Children on Nauru are now suicidal, UN hears
After five years of indefinite detention, children on Nauru are now suicidal: UN hears
Overnight the UN Human Rights Council heard about the unprecedented health crisis faced by people, including children, detained on Nauru for over five years.
Daniel Webb, Director of Legal Advocacy at the Human Rights Law Centre, who is in Geneva to address the Council, said that after five long years in offshore detention the 102 children being held on Nauru have now lost all hope.
“As the Australian Government sits here on this Council, professing its commitment to human rights, it is indefinitely imprisoning 102 children in its offshore refugee camp on Nauru,” Mr Webb told the Council.
“These children and their families have now been detained for over five years – imprisoned for fleeing the same atrocities our Government comes here and condemns.”
“And after five years of detention, these children have now lost hope. Some have stopped speaking. Some have stopped eating. A 10-year-old boy recently tried to kill himself,” said Mr Webb.
The statement comes as increasing reports emerge of children self-harming and refusing food and water because of severe psychiatric disorders, including a rare illness known as ‘Resignation Syndrome’.
“Even the Government’s own medical advisors are now speaking out, warning that the situation on Nauru is untenable and that children will die”, said Mr Webb.
“Five years is absolutely huge in the life of a child. These kids should be free and full of curiosity and hope. Instead, they are growing up surrounded by suffering and despair. The situation is absolutely untenable.”
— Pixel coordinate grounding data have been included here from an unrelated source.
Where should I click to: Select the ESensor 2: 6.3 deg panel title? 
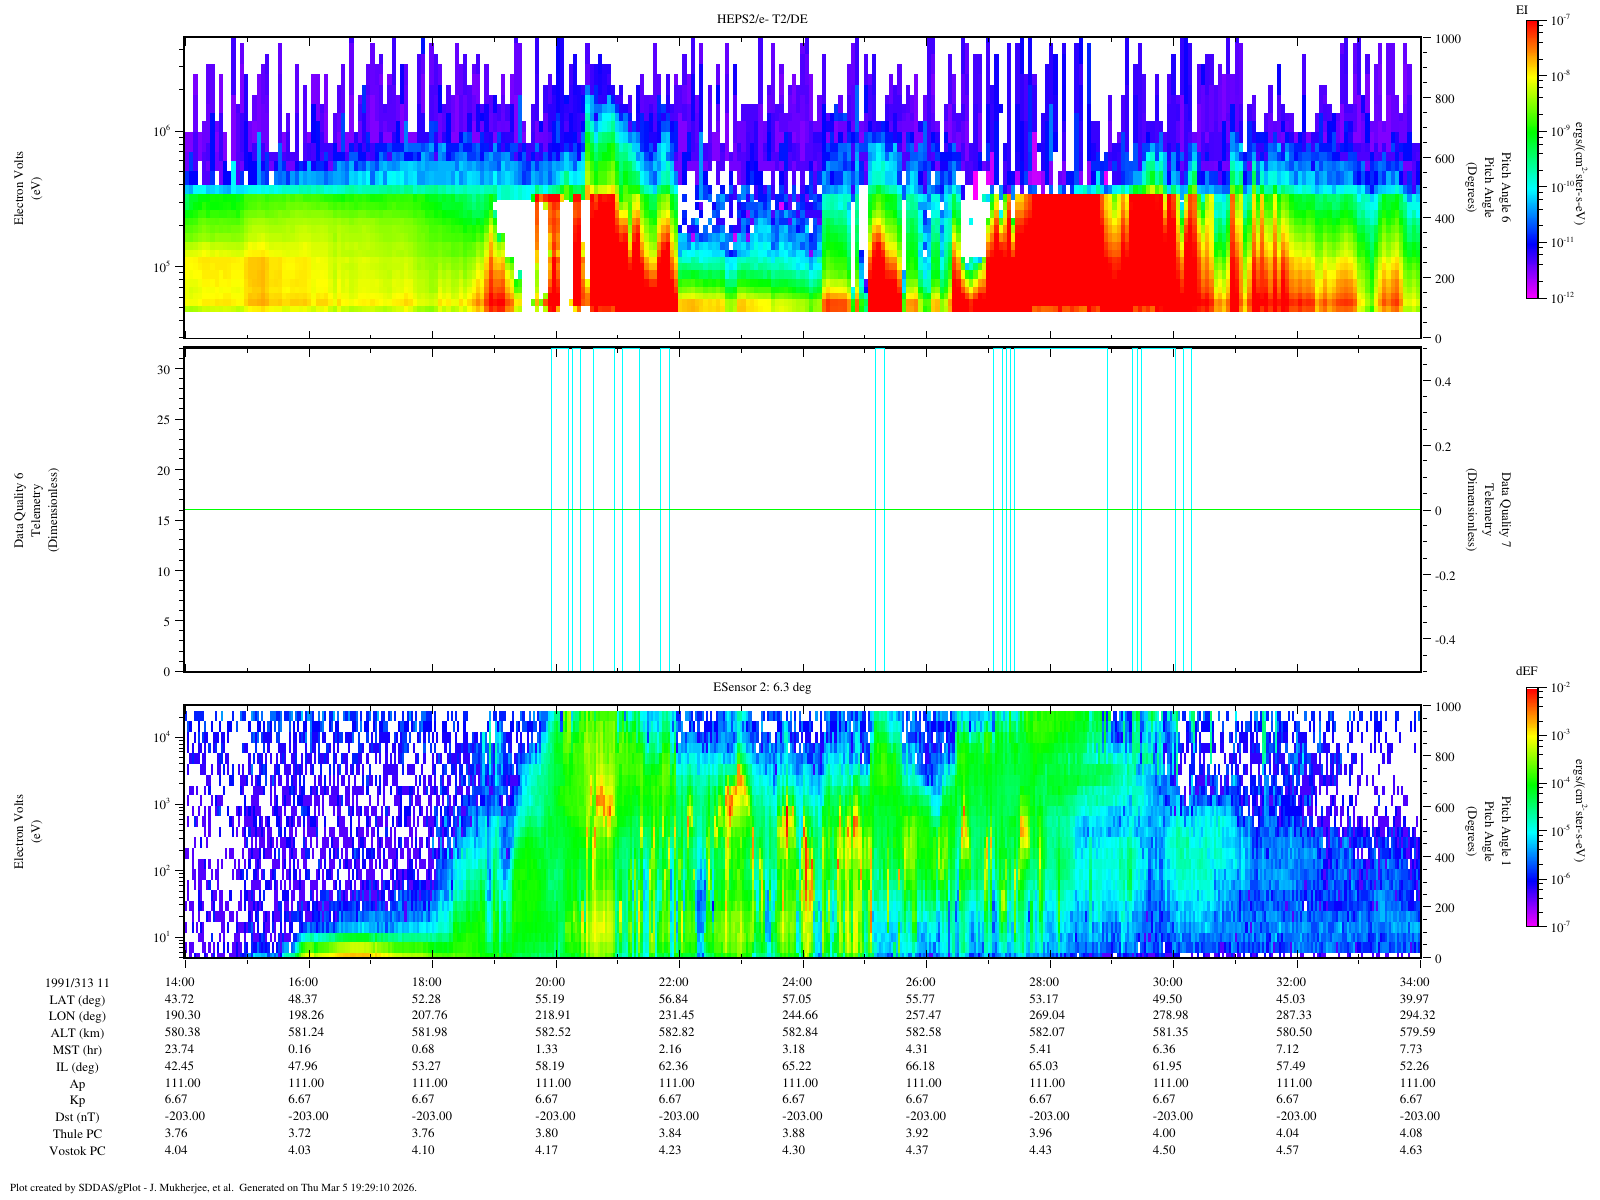761,688
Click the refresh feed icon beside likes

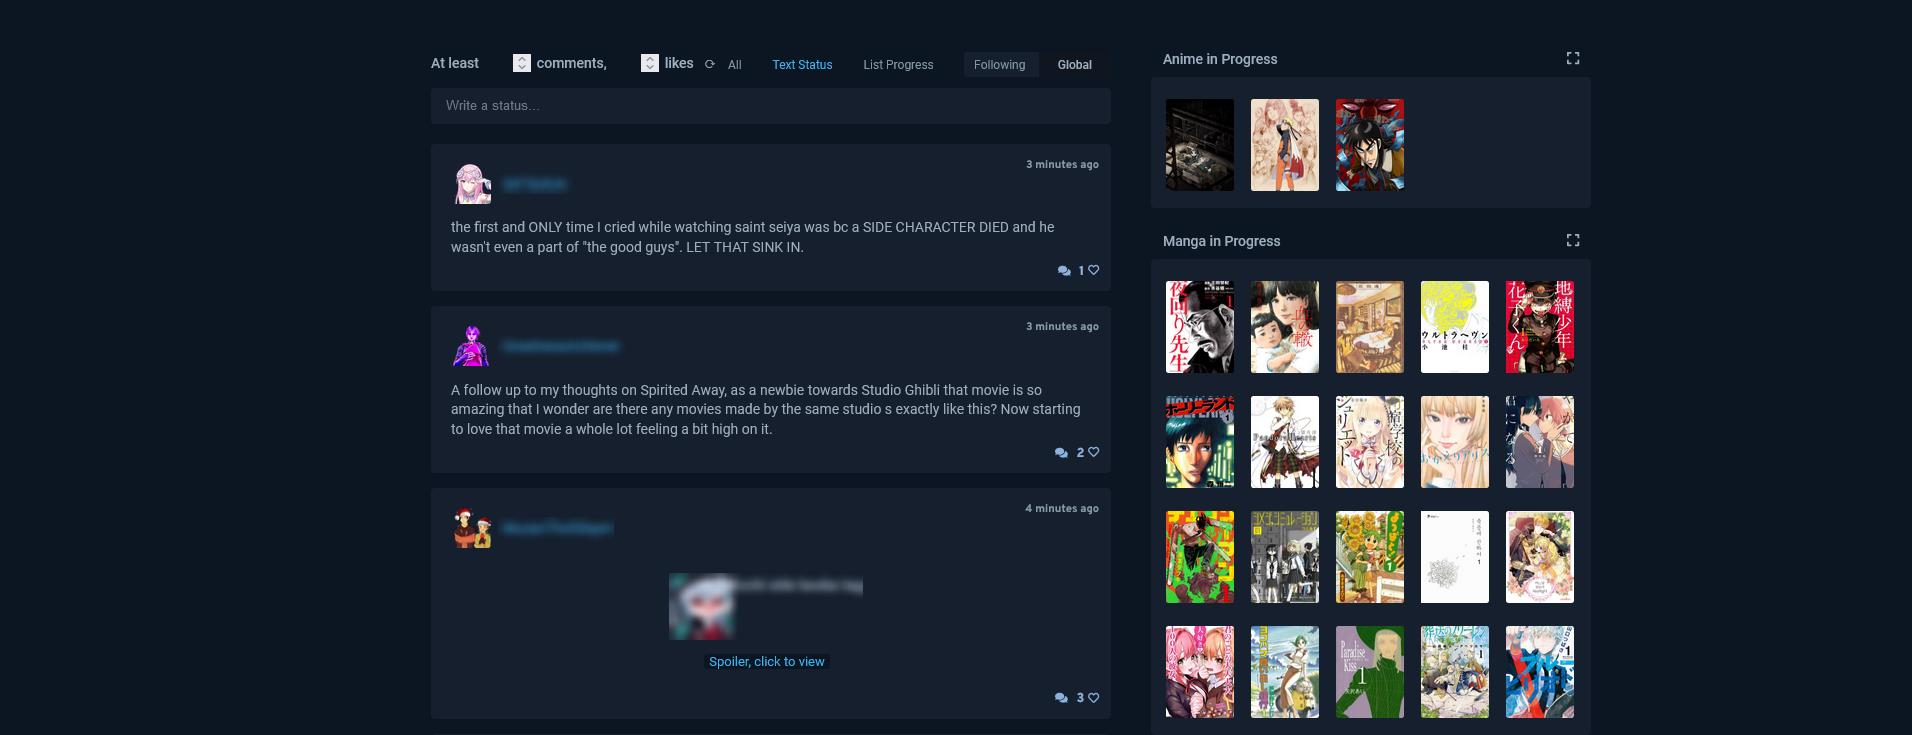pos(710,64)
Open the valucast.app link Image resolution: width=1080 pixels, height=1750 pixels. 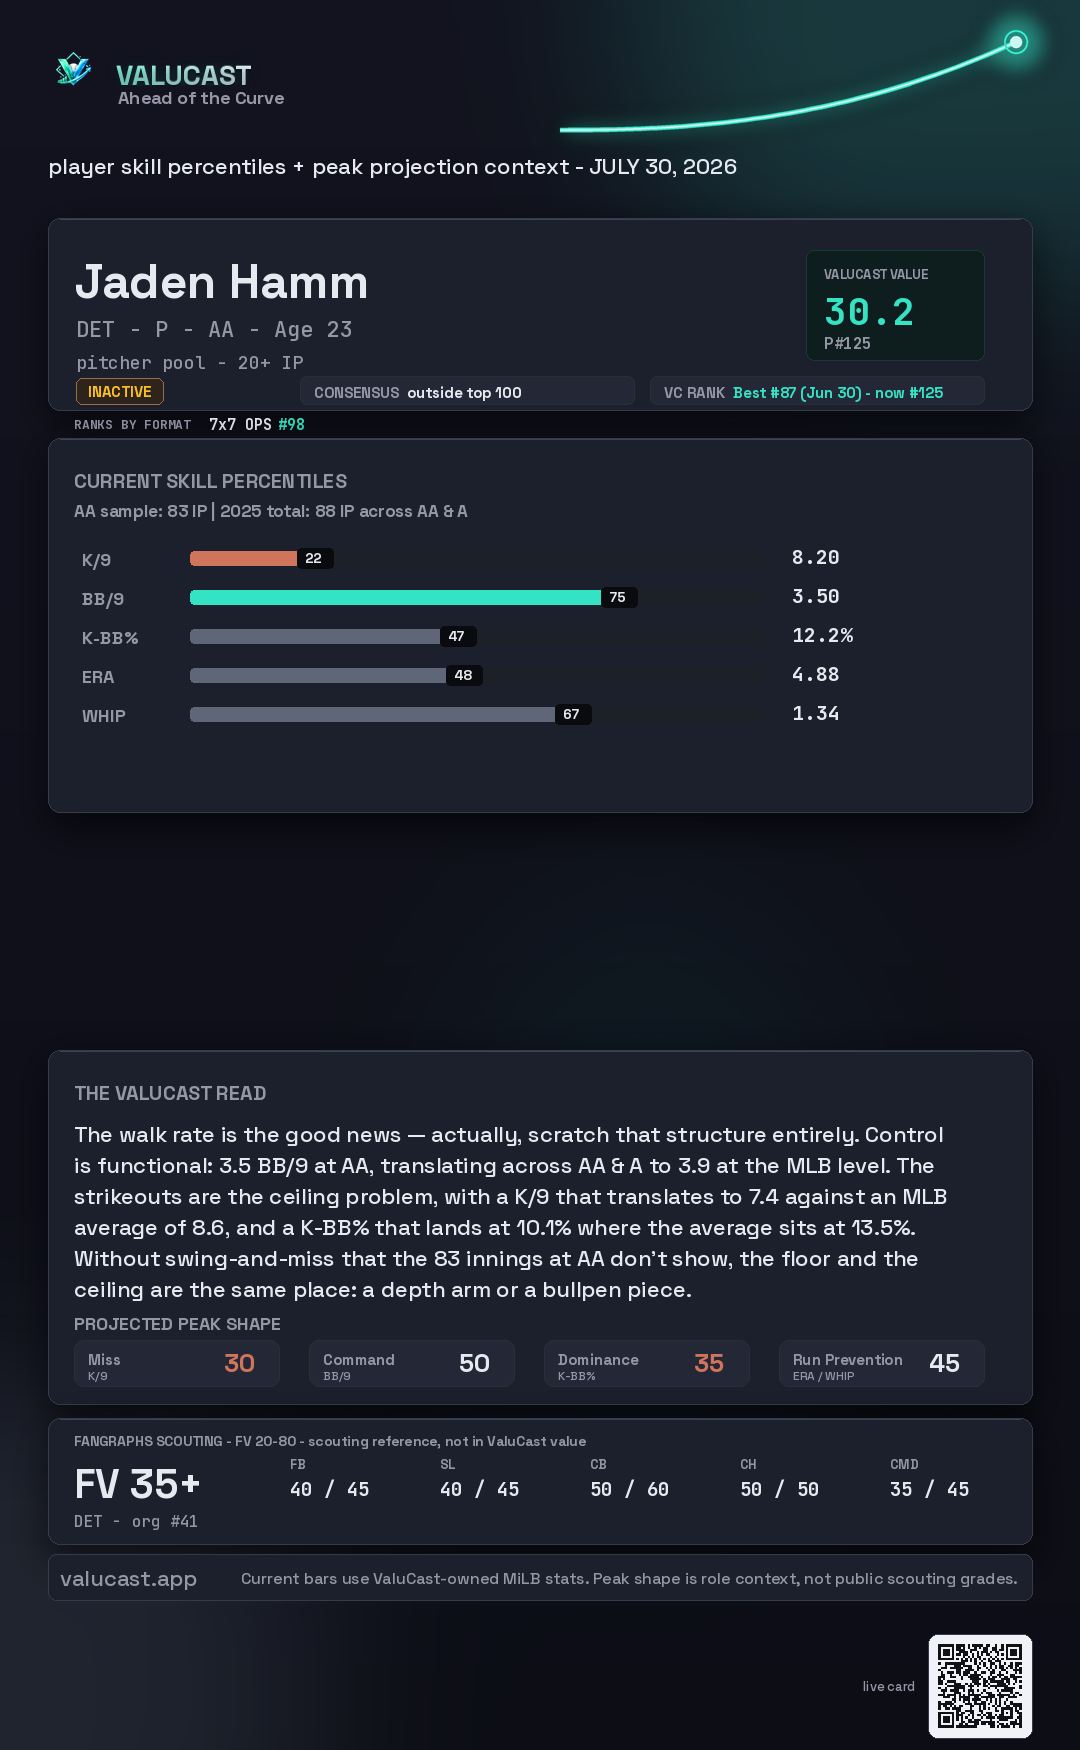click(128, 1578)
“After five long years, these children and their families deserve a future. And the Australian Government deserves to be held accountable by this Council for its cruelty,” said Mr Webb.
Video: Daniel Webb giving his statement at the UN Human Rights Council in Geneva
The criticism comes after the new United Nations High Commissioner for Human Rights, Michelle Bachelet, last week used her maiden speech to the Council to slam the Australian Government’s offshore detention regime as “an affront to the protection of human rights”, and follows the UN Working Group on Arbitrary detention reporting the Australian Government to the Council for its illegal and indefinite detention of refugees.
“The Australian Government comes here to the Human Rights Council and masquerades as standing for human rights. But it’s a pantomime - no government can truly stand for human rights while choosing to destroy the lives of innocent men, women and children,” said Mr Webb.